Health 360

    Why love matters in leadership

    Why love matters in leadership

    Why love matters in leadership

    I had the honor of presenting to a group of rising healthcare leaders where we discussed our collective thoughts about effective leadership. Drawing on our own experiences, we built a list of attributes that make for good leadership. We agreed that trusted leaders are those who genuinely care about you, invest in your development, show empathy and compassion, listen attentively, and demonstrate an authentic respect for you and for people in general. These leaders are honest, forward looking, competent, and inspirational. We also described them as servant leaders who demonstrate a deep commitment to their company’s mission, and a willingness to put it ahead of their own personal interests.

    We paused to consider this statement: Humans are emotional beings.

    And then this question: What is the most powerful positive emotion that humans experience?

    The answer, we agreed, is love.

    Leaving love on the table

    It took very little time for a group of seasoned and highly-talented healthcare leaders from all over the country to arrive at this conclusion.  As we looked back to the attributes we valued on the list we had created, so many of them related to love. 

    So why are we hesitant to speak of love in the context of leadership? Is it because the word in our language has multiple meanings, spanning a range from brotherly love to romantic love, and extending all the way to divine love?  If leadership is about leading people, why would we not consider in our own leadership the power in the strongest emotion we experience as human beings?

    A simpler perspective

    Perhaps we need a new way of thinking about it. Dr. Albert Schweitzer said, “The first step in the evolution of ethics is a sense of solidarity with other human beings.” We all serve a mission that is often about caring for others during episodes of unusual vulnerability, always about promoting health and safety in the face of illness or injury, and sometimes about preserving life from the threat of death.  Is it possible to fulfill such a noble mission at the highest level without love?
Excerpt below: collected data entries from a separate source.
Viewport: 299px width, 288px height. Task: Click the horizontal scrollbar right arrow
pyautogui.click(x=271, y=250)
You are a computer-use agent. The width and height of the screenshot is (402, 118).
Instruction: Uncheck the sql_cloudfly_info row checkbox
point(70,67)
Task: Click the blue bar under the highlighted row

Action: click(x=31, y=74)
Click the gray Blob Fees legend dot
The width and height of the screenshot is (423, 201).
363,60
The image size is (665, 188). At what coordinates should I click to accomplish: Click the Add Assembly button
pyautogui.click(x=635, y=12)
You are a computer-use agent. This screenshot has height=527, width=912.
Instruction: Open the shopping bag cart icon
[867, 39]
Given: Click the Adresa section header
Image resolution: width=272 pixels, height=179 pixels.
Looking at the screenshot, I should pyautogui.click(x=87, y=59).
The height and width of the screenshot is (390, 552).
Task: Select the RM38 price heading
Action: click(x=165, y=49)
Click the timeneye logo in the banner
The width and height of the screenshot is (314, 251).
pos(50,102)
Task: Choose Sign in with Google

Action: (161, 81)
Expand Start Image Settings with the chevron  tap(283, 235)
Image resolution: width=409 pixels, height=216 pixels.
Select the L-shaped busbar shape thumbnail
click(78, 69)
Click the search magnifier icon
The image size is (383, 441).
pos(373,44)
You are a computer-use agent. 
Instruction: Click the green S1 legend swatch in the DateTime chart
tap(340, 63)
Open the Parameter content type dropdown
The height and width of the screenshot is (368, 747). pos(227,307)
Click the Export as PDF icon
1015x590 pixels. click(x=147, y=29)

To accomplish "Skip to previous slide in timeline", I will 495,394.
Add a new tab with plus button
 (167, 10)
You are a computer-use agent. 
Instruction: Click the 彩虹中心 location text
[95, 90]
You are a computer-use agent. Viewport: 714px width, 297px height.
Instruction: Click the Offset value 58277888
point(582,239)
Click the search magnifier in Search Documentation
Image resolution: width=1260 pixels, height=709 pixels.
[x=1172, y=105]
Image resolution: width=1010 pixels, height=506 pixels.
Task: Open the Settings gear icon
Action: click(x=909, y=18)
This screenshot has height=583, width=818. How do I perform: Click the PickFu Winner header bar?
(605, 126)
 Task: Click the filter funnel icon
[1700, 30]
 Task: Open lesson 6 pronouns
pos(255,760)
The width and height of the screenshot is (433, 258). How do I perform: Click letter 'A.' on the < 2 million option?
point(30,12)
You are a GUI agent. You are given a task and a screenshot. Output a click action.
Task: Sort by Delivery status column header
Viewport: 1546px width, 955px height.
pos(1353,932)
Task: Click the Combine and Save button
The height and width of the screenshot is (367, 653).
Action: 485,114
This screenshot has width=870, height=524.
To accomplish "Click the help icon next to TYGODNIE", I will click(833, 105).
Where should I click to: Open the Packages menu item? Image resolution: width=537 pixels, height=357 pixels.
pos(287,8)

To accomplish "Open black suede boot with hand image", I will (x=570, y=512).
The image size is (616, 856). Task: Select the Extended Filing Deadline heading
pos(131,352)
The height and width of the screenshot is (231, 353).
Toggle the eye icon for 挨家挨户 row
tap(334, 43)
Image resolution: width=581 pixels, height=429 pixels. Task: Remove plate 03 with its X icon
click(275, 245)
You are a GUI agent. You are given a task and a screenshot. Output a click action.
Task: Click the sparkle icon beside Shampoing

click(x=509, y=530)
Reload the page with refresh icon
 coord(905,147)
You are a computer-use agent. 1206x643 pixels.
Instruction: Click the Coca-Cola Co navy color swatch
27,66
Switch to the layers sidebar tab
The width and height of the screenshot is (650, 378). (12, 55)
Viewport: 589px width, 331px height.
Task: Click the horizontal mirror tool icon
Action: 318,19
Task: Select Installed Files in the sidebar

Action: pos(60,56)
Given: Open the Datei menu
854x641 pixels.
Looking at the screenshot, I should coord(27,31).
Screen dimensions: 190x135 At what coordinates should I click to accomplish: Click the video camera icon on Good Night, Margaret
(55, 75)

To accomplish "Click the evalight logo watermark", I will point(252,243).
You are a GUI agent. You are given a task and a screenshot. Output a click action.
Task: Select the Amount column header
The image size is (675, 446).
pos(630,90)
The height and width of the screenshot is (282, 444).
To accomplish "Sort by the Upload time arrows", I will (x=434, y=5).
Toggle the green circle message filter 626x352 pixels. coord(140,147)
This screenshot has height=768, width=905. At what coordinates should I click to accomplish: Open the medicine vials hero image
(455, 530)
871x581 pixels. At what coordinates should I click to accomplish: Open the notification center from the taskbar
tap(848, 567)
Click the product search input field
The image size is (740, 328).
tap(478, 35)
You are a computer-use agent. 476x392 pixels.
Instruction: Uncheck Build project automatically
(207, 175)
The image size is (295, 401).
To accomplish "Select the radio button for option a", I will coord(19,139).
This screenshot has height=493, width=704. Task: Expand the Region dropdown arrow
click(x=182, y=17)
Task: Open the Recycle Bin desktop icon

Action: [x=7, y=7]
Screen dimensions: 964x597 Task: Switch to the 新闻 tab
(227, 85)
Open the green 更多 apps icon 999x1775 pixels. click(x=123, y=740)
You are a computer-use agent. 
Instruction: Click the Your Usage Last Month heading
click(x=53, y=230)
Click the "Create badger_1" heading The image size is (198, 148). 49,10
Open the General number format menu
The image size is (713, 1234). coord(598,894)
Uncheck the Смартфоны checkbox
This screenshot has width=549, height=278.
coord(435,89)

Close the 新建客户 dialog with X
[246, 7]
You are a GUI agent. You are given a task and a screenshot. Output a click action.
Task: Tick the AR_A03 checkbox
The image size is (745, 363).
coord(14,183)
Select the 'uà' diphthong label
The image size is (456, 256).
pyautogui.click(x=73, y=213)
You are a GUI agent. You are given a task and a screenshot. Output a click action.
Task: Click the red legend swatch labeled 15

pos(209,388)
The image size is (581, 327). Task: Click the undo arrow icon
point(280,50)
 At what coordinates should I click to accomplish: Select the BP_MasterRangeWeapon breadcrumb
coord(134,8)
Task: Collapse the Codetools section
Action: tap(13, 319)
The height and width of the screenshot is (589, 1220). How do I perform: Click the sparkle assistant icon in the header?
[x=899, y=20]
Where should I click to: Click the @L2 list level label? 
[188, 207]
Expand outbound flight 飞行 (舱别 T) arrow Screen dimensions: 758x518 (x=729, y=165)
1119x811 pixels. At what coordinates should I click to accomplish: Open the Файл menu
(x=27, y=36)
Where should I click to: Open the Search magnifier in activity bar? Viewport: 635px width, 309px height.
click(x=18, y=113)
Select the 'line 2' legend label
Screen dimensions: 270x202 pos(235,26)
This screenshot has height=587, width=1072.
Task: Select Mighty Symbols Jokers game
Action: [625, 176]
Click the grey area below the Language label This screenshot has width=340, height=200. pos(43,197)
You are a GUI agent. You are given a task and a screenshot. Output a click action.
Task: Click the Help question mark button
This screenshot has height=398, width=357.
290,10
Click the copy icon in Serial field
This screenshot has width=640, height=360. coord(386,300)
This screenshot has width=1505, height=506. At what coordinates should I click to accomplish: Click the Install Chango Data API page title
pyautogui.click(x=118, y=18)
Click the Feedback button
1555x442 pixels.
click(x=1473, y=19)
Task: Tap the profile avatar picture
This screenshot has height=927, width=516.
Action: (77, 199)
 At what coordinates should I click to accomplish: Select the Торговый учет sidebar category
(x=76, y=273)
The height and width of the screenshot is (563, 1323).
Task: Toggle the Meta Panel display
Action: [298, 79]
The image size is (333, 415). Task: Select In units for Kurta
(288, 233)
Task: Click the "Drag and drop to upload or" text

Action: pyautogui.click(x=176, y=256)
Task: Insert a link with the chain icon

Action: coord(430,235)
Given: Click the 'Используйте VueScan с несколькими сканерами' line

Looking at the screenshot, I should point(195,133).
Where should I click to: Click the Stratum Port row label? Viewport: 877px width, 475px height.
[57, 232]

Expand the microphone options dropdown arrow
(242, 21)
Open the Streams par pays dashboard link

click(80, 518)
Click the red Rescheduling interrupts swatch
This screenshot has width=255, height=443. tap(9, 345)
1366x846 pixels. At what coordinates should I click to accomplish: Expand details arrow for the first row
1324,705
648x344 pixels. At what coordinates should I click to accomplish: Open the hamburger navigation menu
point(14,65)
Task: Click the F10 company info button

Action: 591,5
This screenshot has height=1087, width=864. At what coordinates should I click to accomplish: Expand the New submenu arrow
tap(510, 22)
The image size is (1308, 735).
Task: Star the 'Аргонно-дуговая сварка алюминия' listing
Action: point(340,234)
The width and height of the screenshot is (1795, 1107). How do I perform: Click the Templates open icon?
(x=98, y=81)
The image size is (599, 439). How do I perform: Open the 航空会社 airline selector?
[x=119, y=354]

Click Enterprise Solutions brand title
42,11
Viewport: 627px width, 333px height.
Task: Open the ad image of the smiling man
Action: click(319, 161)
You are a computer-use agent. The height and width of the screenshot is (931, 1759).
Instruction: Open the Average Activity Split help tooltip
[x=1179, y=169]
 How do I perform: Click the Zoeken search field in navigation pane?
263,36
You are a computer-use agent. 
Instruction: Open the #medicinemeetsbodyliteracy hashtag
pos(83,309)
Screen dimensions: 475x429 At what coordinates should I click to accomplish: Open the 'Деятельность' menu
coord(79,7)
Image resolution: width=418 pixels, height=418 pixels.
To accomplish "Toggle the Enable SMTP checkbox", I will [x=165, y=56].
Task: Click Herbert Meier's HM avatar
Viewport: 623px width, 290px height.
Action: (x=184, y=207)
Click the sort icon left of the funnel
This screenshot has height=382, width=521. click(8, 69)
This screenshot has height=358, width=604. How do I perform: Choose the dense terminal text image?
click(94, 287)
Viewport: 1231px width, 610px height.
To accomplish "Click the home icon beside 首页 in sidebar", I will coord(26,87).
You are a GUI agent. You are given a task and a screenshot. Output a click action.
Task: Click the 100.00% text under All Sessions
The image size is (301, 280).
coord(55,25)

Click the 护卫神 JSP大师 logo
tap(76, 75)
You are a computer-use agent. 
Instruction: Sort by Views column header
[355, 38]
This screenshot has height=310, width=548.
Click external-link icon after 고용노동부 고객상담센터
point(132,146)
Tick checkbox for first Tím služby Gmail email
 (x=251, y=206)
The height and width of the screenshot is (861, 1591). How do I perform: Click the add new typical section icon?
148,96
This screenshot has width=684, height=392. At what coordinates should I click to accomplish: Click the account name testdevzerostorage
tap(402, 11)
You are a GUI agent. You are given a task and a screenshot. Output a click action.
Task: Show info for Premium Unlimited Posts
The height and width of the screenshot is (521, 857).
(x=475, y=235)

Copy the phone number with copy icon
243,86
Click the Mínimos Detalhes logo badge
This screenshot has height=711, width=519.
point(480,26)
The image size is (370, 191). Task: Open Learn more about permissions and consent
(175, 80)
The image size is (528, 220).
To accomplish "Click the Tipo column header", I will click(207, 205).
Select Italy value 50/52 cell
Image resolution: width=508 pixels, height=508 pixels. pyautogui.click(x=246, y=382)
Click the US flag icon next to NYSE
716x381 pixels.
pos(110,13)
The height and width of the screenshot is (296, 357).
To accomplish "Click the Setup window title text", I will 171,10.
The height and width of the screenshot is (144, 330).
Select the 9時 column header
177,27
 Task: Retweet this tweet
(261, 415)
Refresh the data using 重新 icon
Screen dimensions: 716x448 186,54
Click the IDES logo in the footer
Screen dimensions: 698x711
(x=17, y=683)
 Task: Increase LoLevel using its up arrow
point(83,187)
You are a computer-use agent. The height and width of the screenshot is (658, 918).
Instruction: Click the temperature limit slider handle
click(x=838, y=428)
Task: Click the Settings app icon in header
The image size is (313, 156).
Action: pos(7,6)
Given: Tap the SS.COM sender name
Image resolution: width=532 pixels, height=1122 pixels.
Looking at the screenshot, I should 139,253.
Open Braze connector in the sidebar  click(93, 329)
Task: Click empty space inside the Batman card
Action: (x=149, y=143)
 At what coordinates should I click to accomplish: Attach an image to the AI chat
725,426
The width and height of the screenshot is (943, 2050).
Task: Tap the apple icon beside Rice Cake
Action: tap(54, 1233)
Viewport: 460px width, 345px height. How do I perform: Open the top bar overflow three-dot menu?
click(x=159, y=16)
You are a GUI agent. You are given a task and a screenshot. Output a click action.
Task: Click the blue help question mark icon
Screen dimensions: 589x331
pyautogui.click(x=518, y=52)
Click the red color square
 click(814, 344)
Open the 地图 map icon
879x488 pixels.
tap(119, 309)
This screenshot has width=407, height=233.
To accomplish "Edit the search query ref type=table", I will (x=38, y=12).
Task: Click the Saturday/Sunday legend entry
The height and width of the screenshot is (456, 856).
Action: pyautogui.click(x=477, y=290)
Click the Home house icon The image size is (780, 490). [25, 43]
    The leaders I have trusted the most demonstrated love on a consistent basis.  They focused on three things:

    • First, the healthcare mission; you could feel the depth of their dedication to it when they spoke. They found their own words to describe the mission rather than parroting others, and there was reverence in their voices.
    • Second, they demonstrated love for the patients we served. It was a love informed by the solemnity of our obligation to honor the trust they place in us at these critical moments in their lives. It was a love that required us to humbly face our shortcomings, and demanded that we continually do better in caring for them, given the high stakes involved.
    • Third, they showed a genuine love for all the colleagues involved in executing the mission. It was more than a polite recognition that employees are our most important asset.  It went beyond seeing them as a necessary means to an end. It had something of Emmanuel Kant’s categorical imperative, that we see every other person as valuable in and of themselves, rather than a means to furthering our own narrow needs or interests. It included the recognition that those who care for our patients can do it better in an environment where they know they are valued and respected themselves.

    It takes courage to do it well

    Do we have the courage to care, to declare that we care, and in so doing to raise the bar on our own leadership? To paraphrase a common saying, people may not remember what we said or what we did as a leader, but they will remember how we made them feel.

    I believe as we express and exhibit love in our work each day, we are not only more effective leaders, we also provide hope and healing for all those we serve in this noble cause. As Wendy, a pediatric nurse, once said to me, “Duties make us do things; love makes us do them well.”